Some company loans may turn bad faster than expected after the RBI’s moves, hurting banks with high loan-deposit ratios, Credit Suisse Group AG analysts led by Ashish Gupta wrote in a report today. IndusInd Bank Ltd. and Yes Bank Ltd., which are not part of the Sensex, will be the worst affected, they wrote.
“Lenders will now have to raise deposit rates or borrow funds from money markets at higher rates,” Vishal Narnolia, a Mumbai-based banking analyst with SMC Global Securities Ltd., said by telephone. “The higher cost of funds cannot be fully passed on, as lending growth is already at a three-year low.”
Credit Suisse cut IndusInd Bank’s (IIB) share-price estimate 11 percent to 416 rupees. The stock plunged 6.3 percent to 474.65 rupees, headed for the sharpest fall since December 2010.
Maruti Suzuki India Ltd. (MSIL), the nation’s biggest carmaker, retreated 2.8 percent to 1,405.5 rupees, a record 11th day of losses. Tata Motors Ltd. (TTMT), owner of Jaguar Land Rover, slid 1.5 percent to 284.25 rupees. Bajaj Auto Ltd., the second-biggest two-wheeler maker, lost 1.1 percent to 1,881.2 rupees. High interest rates can reduce automobile sales in a country where almost 80 percent of vehicle purchases are funded through loans.

Rupee, Bonds

The rupee strengthened 0.9 percent to 59.3825 per dollar at 12:26 p.m. in Mumbai. The currency, which fell to a record 61.2125 on July 8 after the U.S. signaled it may pare stimulus this year, touched 59.1250, the strongest level since July 1. The yield on India’s 8.15 percent bonds due June 2022 jumped 42 basis points to 8.1 percent, the most since January 2009.
RBI Governor Duvvuri Subbarao maintained interest rates in June for the first time in four reviews, citing inflation risks posed by the weak rupee. The next review is due on July 30.
The wholesale-price index rose 4.86 percent in June from a year earlier, compared with 4.7 percent in May, official data showed yesterday. The median estimate in a Bloomberg survey of 30 analysts was 4.94 percent. Retail price-inflation climbed to 9.87 percent in June from 9.31 percent, data showed July 12.
The Sensex has gained 1.8 percent this year and trades at 13.2 times projected 12-month earnings. That compares with the MSCI Emerging Markets Index’s 10 times.
Morgan Stanley cut its year-end Sensex target 6.9 percent to 21,500, saying the RBI’s decision raises risks to economic expansion, cost of money and damps local liquidity, according to a report today.

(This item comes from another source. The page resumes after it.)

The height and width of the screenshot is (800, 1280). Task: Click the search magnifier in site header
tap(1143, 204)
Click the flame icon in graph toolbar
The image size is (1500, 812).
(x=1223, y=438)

Global investors sold $220 million of local shares on July 11, paring this year’s inflows to $13.3 billion, data compiled by Bloomberg show. International funds sold $1.8 billion in June, the most since August 2011, the data show.
The CNX Nifty Index on the National Stock Exchange of India lost 1.4 percent to 5,945.45.